Pentest Checklist
Purpose
Provide a comprehensive checklist for planning, executing, and following up on penetration tests. Ensure thorough preparation, proper scoping, and effective remediation of discovered vulnerabilities.
Inputs/Prerequisites
- •Clear business objectives for testing
- •Target environment information
- •Budget and timeline constraints
- •Stakeholder contacts and authorization
- •Legal agreements and scope documents
Outputs/Deliverables
- •Defined pentest scope and objectives
- •Prepared testing environment
- •Security monitoring data
- •Vulnerability findings report
- •Remediation plan and verification
Core Workflow
Phase 1: Scope Definition
Define Objectives
- • Clarify testing purpose - Determine goals (find vulnerabilities, compliance, customer assurance)

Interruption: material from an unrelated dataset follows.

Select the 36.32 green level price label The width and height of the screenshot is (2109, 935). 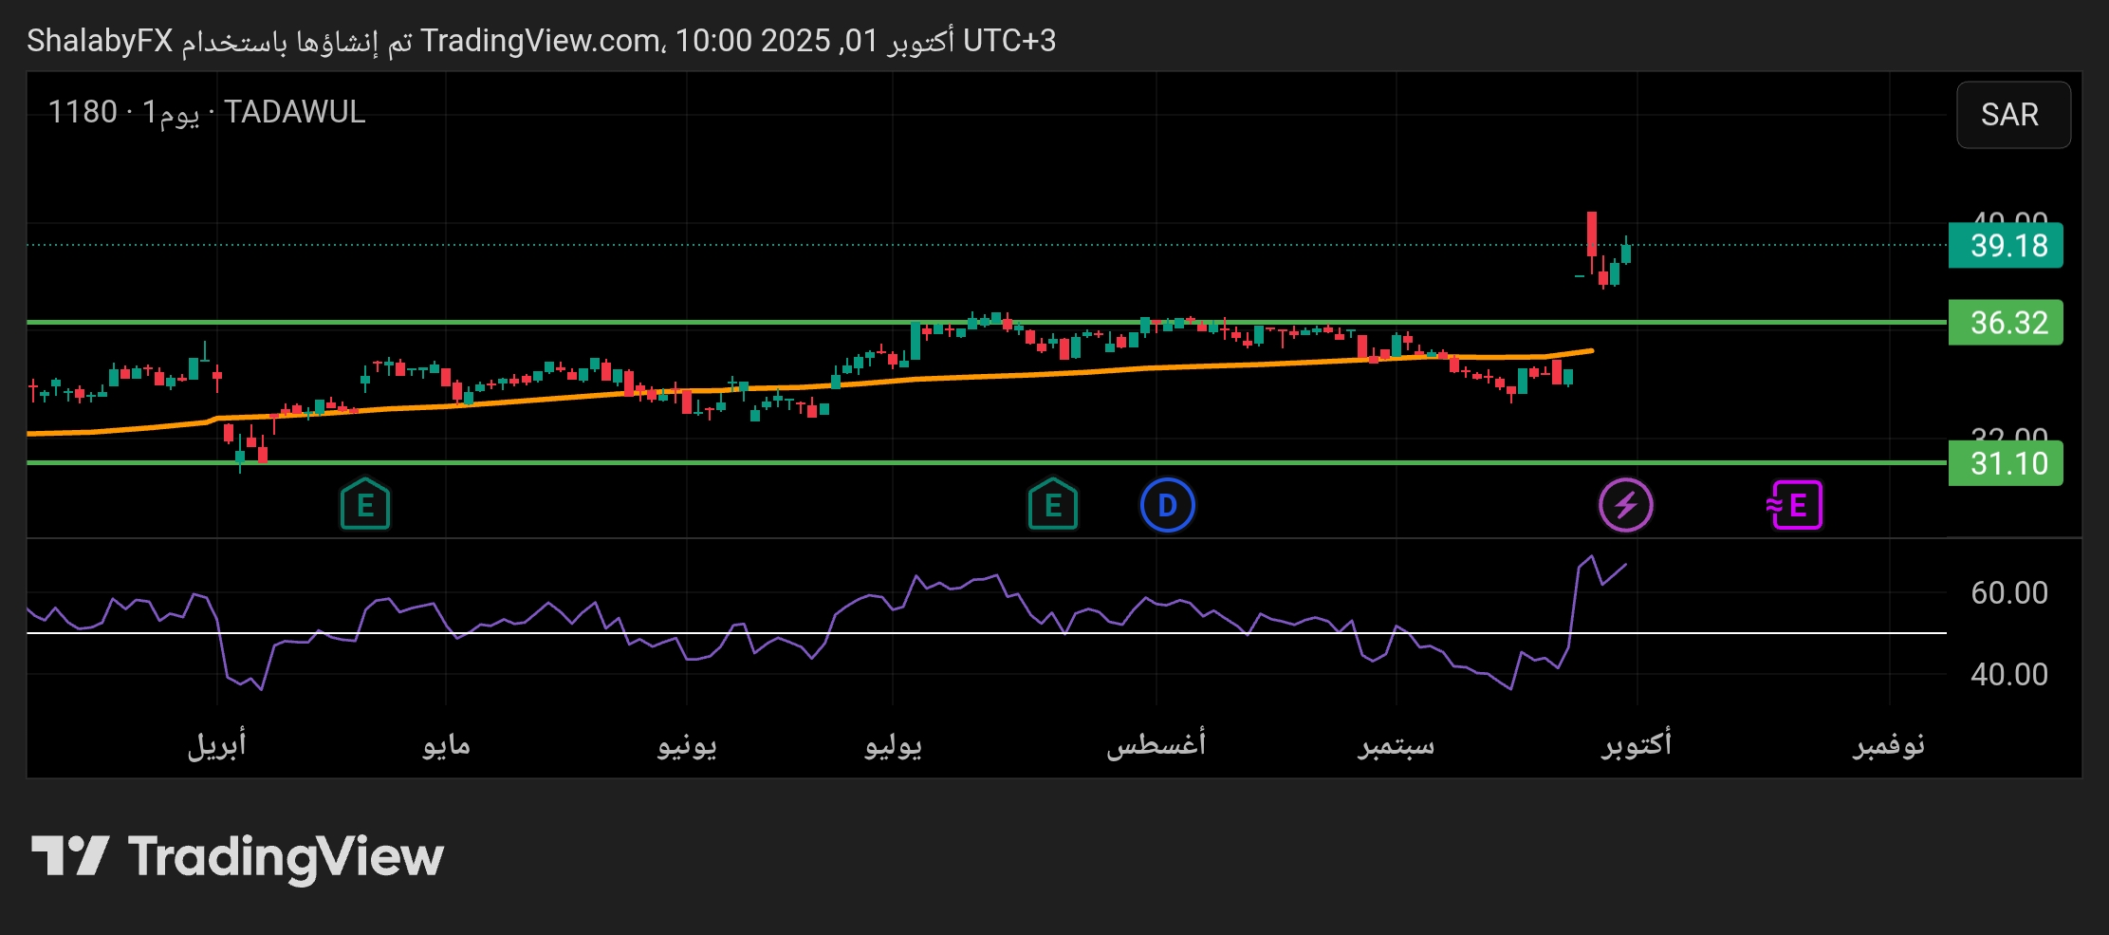[2006, 323]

- • Validate pentest necessity - Ensure penetration test is the right solution
- • Align outcomes with objectives - Define success criteria
Reference Questions:
- •Why are you doing this pentest?
- •What specific outcomes do you expect?
- •What will you do with the findings?
Know Your Test Types
| Type | Purpose | Scope |
|---|---|---|
| External Pentest | Assess external attack surface | Public-facing systems |
| Internal Pentest | Assess insider threat risk | Internal network |
| Web Application | Find application vulnerabilities | Specific applications |
| Social Engineering | Test human security | Employees, processes |
| Red Team | Full adversary simulation | Entire organization |
Enumerate Likely Threats
- • Identify high-risk areas - Where could damage occur?
- • Assess data sensitivity - What data could be compromised?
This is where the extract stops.